Fig. 3

Optimization of oxygen-permeable materials for device base. (A) Representative images showing the visibility of seminiferous tubules collected from GARN adult mice in the device using PMP or FEP. Images were taken by an inverted microscope (BZ-X700). Scale bar = 100 μm. (B) The ratio of tissue area expansion and (C) the GFP-positive rate for 5 weeks in the device with PDMS, PMP, or FEP base plate or dish. *P < 0.05, ****P < 0.0001, and ns; no significant. (D) Representative images of He-PAS staining of testis sections after culturing in the device with PDMS, PMP, or FEP base plate or dish. rST round spermatids, eST elongating spermatids. Scale bar = 200 μm (upper panel) and 50 μm (lower panel). (E) Live imaging of in vitro spermatogenesis of the same tubule during cultivation on the PMP bottom plate. The images were taken by BioStation CT. St step of spermatids. d culture days.

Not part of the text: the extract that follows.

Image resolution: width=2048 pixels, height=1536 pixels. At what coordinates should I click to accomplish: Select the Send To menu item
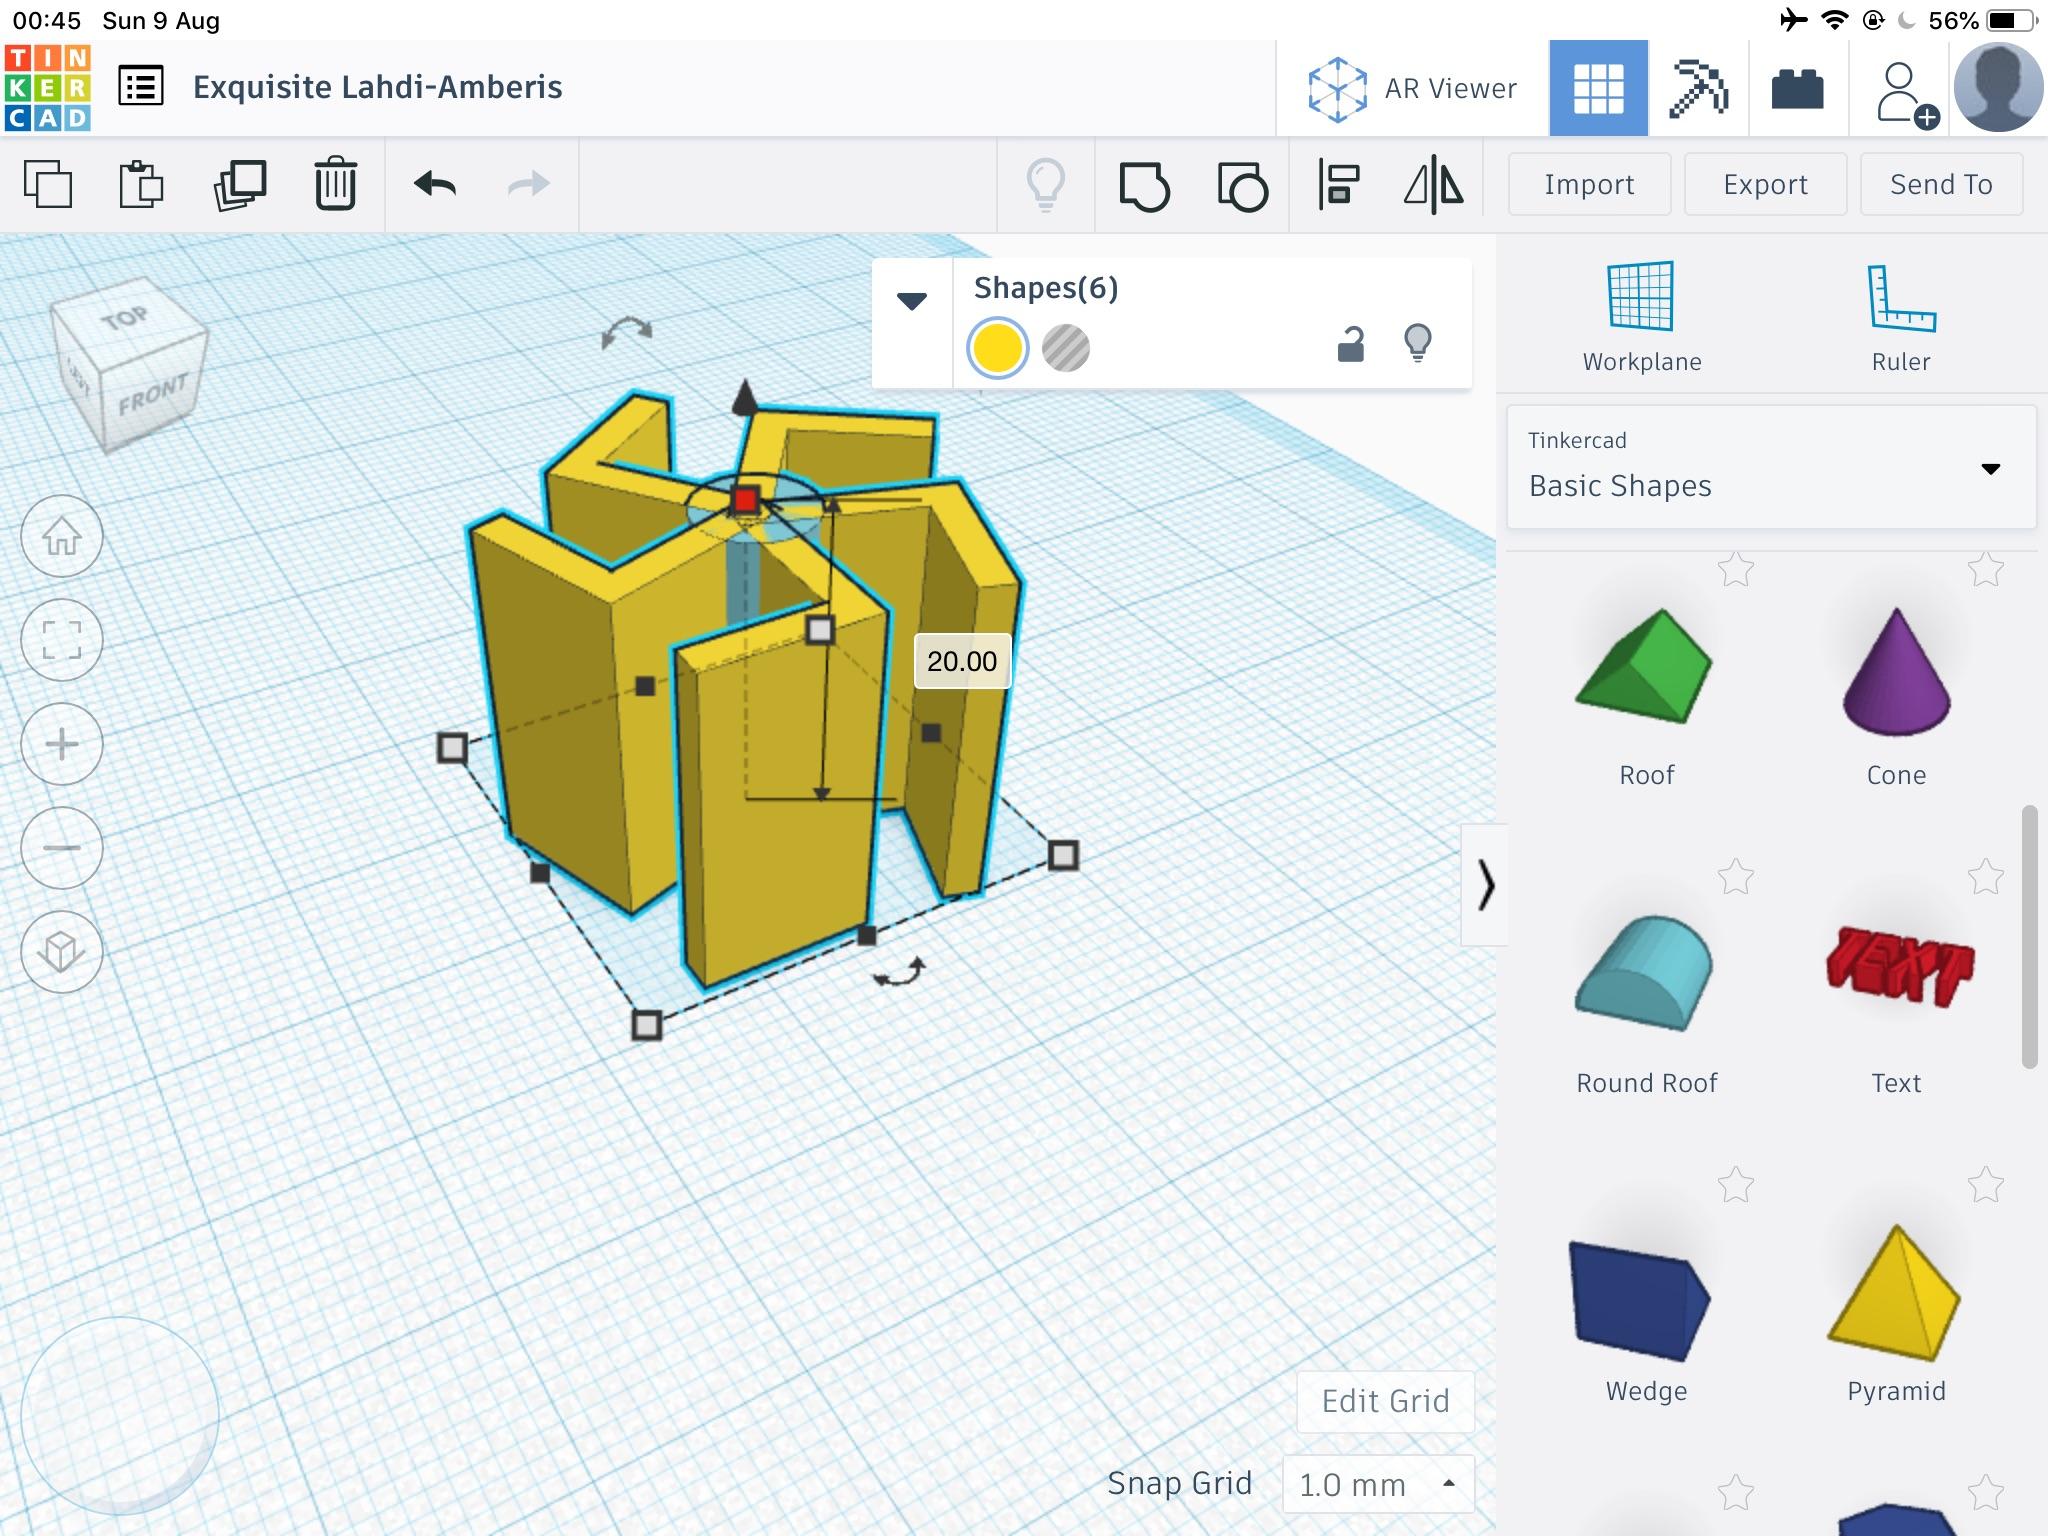1940,184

Scale bar = 50 μm and 10 μm (zoomed in). (F) The number of mCherry-positive cells divided by tissue area. Each dot shows the average cell number per tissue area of frames. Images were taken at 5 weeks in the device with PDMS, PMP, and FEP using the tiling function of a microscope (BioStation CT). **P < 0.01, ****P < 0.0001, and ns; no significant. Seventeen (PDMS), 17 (PMP), 8 (FEP) tissues were used for quantification.